Juridical status of biological diversity
Biodiversity must be evaluated and its evolution analysed (through observations, inventories, conservation...) then it must be taken into account in political decisions. It is beginning to receive a juridical setting.
- "Law and ecosystems" relationship is very ancient and has consequences on biodiversity. It is related to properties rights, private and public. It can define protection for threatened ecosystems, but also some rights and duties (for example, fishing rights, hunting rights).
- "Laws and species" is a more recent issue. It defines species that must be protected because threatened by extinction. Some people question application of these laws.
- "Laws and genes" is only about a century old. While the genetic approach is not new (domestication, plant traditional selection methods), progress made in the genetic field in the past 20 years lead to the obligation to tighten laws. With the new technologies of genetic and genetic engineering, people are going through gene patenting, processes patenting, and a totally new concept of genetic resource. A very hot debate today seeks to define whether the resource is the gene, the organism, the DNA or the processes.

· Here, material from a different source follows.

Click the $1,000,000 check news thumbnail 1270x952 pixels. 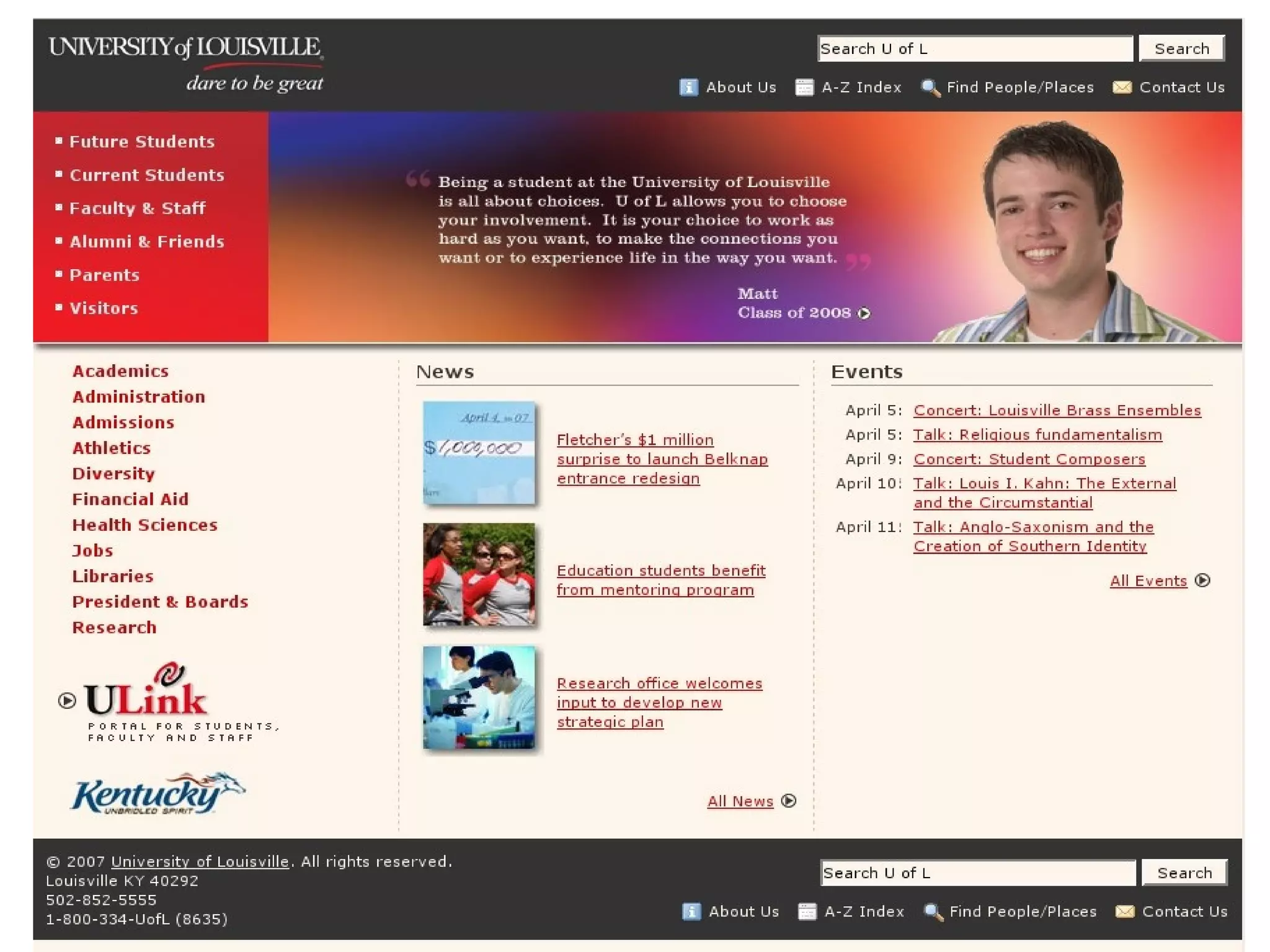479,453
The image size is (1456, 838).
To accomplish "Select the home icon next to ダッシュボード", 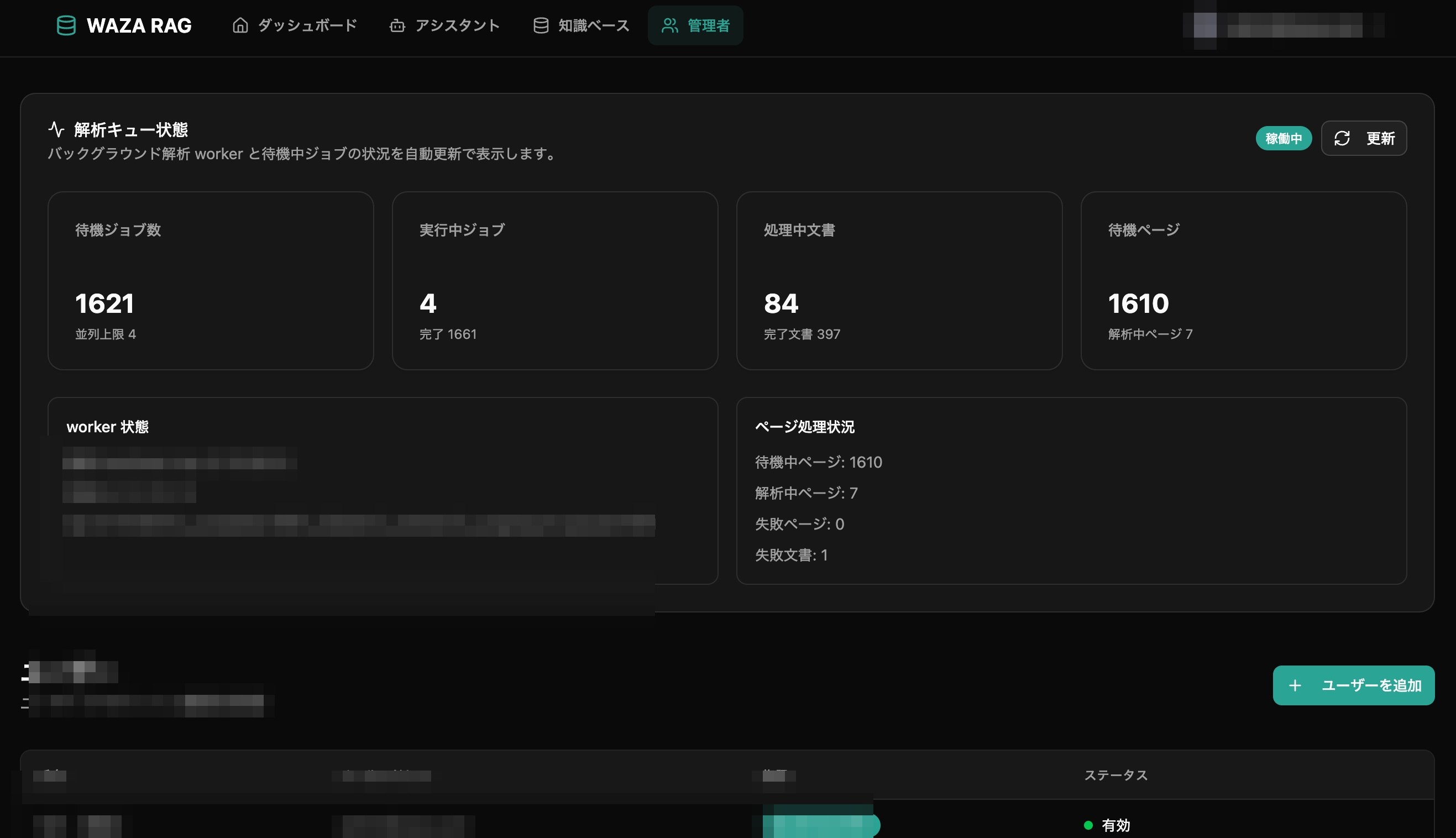I will point(240,25).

The 1972 UNESCO convention established that biological resources, such as plants, were common heritage of mankind. These rules probably inspired the creation of great public banks of genetic resources, located outside the source-countries.
New global agreements (Convention on Biological Diversity), now gives sovereign national rights over biological resources (not property). The idea of static conservation of biodiversity is disappearing and being replaced by the idea of a dynamic conservation, through the notion of resource and innovation.
The new agreements commit countries to conserve the biodiversity, develop resources for sustainability and share the benefits resulting from their use. Under these new rules, it is expected that bioprospecting or collection of natural products has to be allowed by the biodiversity-rich country, in exchange for a share of the benefits.
Sovereignety principles can rely upon what is better known as Access and Benefit Sharing Agreements (ABAs). The Convention on Biodiversity spirit implies a prior informed consent between the source country and the collector, to establish which resource will be used and for what, and to settle on a fair agreement on benefit sharing. Bioprospecting can become a type of biopiracy when those principles are not respected.
Biodiversity and size bias
Biodiversity researcher Sean Nee, writing in the 24 June 2004 edition of Nature, points out that the vast majority of Earth's biodiversity is microbial, and that contemporary biodiversity science is "firmly fixated on the visible world" (Nee uses "visible"
as a synonym for macroscopic). For example, microbial life is very much more metabolically and environmentally diverse than multicellular life (see extremophile).
Quotes from Sean Nee
- "the contribution of visible life to biodiversity is very small indeed".
- "On the tree of life, based on analyses of small-subunit ribosomal RNA, visible life consists of barely noticeable twigs. This should not be surprising — invisible life had at least three billion years to diversify and explore evolutionary space before the 'visibles' arrived".